For the analysis of the immune response after boost, a total of 167 participants were included (56.9% females and 43.1% males). Fifty-two participants (31.1%) were seropositive before the primo-vaccination. Regarding age, the mean age of the “La Maison Vésale” cohort (82 ± 8.5) was higher than the 2 others (58.3 ± 2.41 and 60 ± 2.6).
Mean ± SD of log-transformed anti-SARS-CoV-2 neutralizing and IgG antibodies of the different cohorts and groups after primo-vaccination and boost are presented in Tables 11 and 12, respectively. Data are presented over time (in months) after primo and booster vaccination, respectively.
Mean and standard deviation of log-transformed neutralizing and IgG antibodies measured over time in months after primo-vaccination for the 3 cohorts.
Data are presented as Mean ± (Standard Deviation). Ab: antibodies; M: Month after primo-vaccination; NA: Not Applicable; SD: Standard Deviation; V: Vaccinated/Non-infected; IV: Vaccinated/Infected before primo-vaccination; VI: Vaccinated/Infected after primo-vaccination; IVI: Vaccinated/Infected before and after primo-vaccination.
Mean and standard deviation of log-transformed neutralizing and IgG antibodies measured over time in months (M) after boost for the 3 cohorts.
Data are presented as Mean ± (Standard Deviation). Ab: antibodies; M: Month after booster-vaccination; NA: Not Applicable; SD: Standard Deviation; Ab: antibodies; V: Vaccinated/Non-infected; IV: Vaccinated/Infected before primo-vaccination; VI: Vaccinated/Infected after primo-vaccination; IVI: Vaccinated/Infected before and after primo-vaccination.
Determinants of anti-SARS-Cov-2 neutralizing and IgG antibodies measured after primo-vaccination
Different factors were considered including age, gender, and the infection/vaccination status of the participants.
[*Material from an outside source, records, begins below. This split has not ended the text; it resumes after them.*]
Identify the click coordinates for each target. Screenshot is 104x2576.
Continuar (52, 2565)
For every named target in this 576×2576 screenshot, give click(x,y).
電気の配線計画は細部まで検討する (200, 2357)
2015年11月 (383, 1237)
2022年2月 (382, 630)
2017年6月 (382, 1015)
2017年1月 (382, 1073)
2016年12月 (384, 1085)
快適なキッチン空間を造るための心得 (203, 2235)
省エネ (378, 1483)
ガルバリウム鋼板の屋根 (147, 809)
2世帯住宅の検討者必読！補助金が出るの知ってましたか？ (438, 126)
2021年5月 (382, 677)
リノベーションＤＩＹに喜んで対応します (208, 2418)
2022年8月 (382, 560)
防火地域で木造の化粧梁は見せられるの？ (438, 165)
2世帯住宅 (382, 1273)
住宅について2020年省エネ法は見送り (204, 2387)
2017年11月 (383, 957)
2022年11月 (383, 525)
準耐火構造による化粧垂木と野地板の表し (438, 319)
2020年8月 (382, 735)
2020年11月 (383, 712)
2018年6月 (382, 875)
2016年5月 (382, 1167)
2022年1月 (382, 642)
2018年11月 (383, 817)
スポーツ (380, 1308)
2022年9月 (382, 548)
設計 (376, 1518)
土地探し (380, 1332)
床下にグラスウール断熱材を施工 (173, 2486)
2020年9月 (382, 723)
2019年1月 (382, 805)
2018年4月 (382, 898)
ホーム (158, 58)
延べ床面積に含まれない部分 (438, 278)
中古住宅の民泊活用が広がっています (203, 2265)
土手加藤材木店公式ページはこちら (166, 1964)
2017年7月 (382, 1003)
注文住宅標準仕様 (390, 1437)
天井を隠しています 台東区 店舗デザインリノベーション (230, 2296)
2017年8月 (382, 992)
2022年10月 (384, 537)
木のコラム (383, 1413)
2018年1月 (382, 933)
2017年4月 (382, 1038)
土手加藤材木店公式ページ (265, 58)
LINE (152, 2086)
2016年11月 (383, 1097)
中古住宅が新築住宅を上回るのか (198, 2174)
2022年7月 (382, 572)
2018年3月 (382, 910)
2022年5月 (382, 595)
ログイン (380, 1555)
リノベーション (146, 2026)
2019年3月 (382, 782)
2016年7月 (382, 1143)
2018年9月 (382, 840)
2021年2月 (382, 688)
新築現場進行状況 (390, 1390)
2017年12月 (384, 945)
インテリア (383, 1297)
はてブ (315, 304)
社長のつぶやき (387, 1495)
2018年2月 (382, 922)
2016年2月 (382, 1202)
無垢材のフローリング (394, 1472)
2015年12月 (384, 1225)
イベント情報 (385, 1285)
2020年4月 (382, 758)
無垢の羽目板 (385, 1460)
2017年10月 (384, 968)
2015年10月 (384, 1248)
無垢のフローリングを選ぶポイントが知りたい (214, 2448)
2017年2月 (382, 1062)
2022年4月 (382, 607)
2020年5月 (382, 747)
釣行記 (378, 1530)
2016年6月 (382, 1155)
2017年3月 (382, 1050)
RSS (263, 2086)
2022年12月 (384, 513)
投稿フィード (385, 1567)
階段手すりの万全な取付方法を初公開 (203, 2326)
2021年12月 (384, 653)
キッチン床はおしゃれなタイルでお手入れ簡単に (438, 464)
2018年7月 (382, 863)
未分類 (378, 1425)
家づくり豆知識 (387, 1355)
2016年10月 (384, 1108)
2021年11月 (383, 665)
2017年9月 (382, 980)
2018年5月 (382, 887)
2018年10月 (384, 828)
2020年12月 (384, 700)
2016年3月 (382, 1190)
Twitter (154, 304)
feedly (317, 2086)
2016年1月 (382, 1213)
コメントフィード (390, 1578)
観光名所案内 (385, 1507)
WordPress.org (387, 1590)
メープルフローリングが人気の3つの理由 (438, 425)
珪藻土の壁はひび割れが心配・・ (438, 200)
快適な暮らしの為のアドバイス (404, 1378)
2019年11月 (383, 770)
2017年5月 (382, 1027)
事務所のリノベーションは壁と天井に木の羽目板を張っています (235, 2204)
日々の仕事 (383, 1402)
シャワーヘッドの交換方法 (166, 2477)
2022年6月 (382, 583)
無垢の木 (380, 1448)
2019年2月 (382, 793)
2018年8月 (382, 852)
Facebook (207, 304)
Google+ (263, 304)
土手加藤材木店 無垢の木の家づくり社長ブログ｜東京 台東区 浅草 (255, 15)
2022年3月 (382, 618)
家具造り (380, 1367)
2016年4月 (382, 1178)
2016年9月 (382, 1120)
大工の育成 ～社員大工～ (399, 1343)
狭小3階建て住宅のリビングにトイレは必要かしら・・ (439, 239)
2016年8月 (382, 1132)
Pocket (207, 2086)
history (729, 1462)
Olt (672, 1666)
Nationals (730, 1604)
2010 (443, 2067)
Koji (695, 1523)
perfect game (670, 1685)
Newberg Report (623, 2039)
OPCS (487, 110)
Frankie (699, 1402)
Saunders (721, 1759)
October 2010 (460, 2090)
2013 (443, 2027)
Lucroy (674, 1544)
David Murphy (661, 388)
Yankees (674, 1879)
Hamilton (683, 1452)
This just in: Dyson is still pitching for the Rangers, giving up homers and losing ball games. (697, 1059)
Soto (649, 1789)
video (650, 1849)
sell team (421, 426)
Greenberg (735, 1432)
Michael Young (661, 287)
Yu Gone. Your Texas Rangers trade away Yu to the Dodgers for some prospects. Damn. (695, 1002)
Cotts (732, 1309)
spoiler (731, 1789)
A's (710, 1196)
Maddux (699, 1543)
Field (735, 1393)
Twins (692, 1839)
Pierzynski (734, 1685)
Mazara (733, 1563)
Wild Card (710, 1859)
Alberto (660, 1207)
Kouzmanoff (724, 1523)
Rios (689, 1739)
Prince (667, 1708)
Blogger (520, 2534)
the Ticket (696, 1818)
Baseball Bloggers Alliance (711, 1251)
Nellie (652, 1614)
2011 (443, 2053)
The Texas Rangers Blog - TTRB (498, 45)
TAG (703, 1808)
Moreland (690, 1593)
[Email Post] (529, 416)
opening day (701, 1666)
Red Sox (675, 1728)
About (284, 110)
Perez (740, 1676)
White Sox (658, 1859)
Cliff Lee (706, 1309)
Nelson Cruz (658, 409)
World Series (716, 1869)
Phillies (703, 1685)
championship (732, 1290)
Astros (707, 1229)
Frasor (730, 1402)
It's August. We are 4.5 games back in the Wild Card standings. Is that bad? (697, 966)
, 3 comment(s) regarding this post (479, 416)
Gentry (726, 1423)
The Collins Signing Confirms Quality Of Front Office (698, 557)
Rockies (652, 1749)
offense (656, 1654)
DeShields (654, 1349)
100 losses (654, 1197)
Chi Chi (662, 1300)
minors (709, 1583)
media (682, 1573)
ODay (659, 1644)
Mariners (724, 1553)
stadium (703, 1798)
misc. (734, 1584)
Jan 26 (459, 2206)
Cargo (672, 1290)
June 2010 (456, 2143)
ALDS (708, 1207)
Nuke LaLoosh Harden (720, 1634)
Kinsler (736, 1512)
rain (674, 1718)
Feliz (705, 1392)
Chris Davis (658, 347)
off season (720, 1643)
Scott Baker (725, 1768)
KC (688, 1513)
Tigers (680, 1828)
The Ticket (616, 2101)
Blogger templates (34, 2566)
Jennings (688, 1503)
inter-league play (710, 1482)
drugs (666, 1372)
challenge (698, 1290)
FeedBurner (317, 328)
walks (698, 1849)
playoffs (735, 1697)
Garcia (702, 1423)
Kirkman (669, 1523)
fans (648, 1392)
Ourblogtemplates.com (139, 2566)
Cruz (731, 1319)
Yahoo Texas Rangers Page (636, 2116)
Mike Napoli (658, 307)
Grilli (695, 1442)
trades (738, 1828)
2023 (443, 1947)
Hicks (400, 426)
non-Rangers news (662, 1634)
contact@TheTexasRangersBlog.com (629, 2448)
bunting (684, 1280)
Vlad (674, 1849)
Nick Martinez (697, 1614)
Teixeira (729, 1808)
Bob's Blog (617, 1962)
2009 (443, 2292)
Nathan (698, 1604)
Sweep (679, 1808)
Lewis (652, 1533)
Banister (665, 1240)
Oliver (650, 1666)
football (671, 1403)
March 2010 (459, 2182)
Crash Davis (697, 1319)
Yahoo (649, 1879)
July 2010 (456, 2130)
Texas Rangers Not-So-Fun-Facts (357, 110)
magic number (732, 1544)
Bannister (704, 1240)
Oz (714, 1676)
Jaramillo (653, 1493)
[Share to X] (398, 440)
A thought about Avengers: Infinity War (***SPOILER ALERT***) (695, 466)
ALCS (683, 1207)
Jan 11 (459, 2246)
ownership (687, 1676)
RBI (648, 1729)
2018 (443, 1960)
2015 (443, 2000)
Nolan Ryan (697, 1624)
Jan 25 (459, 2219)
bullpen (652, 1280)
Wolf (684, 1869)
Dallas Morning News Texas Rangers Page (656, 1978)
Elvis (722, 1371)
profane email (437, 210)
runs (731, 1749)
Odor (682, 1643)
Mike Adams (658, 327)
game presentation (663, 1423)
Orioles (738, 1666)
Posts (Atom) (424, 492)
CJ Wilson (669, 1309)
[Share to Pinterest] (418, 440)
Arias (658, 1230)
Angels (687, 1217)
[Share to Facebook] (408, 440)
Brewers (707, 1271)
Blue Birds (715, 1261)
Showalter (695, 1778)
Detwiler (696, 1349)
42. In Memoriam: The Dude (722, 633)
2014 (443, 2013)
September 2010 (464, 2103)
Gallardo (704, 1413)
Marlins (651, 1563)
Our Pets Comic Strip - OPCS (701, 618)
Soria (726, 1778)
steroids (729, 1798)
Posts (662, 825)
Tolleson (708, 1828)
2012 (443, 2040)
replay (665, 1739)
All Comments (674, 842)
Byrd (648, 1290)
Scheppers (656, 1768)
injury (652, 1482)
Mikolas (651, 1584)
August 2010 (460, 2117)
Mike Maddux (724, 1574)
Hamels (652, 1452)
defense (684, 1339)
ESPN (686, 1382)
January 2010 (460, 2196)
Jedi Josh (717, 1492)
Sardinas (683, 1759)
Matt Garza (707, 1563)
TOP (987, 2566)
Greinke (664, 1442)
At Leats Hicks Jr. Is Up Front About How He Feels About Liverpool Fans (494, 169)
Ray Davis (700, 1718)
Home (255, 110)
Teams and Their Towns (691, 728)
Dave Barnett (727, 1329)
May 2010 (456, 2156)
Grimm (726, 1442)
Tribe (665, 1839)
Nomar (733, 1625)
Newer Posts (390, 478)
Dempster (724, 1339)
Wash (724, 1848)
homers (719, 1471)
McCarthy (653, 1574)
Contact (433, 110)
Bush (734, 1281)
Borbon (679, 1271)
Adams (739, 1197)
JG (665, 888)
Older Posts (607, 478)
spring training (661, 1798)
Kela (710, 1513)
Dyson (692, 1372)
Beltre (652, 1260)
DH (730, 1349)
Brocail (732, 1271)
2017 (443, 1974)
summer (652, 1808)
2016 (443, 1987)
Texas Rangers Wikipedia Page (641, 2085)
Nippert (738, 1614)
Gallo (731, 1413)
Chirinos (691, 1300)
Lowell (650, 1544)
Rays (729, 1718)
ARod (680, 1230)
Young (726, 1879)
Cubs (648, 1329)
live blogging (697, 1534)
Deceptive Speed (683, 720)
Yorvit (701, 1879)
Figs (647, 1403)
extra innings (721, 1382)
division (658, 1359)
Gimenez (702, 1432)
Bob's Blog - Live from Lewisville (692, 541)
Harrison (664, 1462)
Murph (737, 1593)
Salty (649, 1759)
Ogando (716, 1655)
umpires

Results of the mixed model are presented in Table 13. Concerning main effects, it appeared that time had a significant positive effect on anti-SARS-CoV-2 IgG (p < 0.001) but it was not significant for neutralizing antibodies. Moreover, we found a significant difference in neutralizing antibodies and IgG levels as a function group based on vaccination profile. Indeed, the infected before primo-vaccination group displayed significantly higher neutralizing antibodies and IgG than the infected after primo-vaccination group. Yet, the GMRs and the respective 95%CIs were inflated with, which might be attributed to the small number of group size (n = 7) and thus should be interpreted with caution. However, adjusted for group, age and sex, no significant difference in the neutralizing and IgG antibody levels between the 3 cohorts was observed. Concerning interaction effects, a significant interaction between groups and time was observed for neutralizing antibodies (p = 0.011) and IgG (p < 0.001).
Linear mixed model results for the difference in neutralizing and IgG antibodies after primo-vaccination.
CI: confidence interval; GMR: Geometric Mean Ratio; Ref.: Group with Ref. (Referenced) is the referenced group, to which the others are compared.
Determinants of anti-SARS-Cov-2 neutralizing and IgG antibodies measured after booster vaccination
Different factors were considered including age, gender, and the infection/vaccination status of the participants.
The linear regression models were performed with age, groups and cohorts as described above. The results are presented with age categories, gender, groups and cohorts as main determinants or significant predictors of neutralizing and IgG antibodies measured one month after booster vaccination.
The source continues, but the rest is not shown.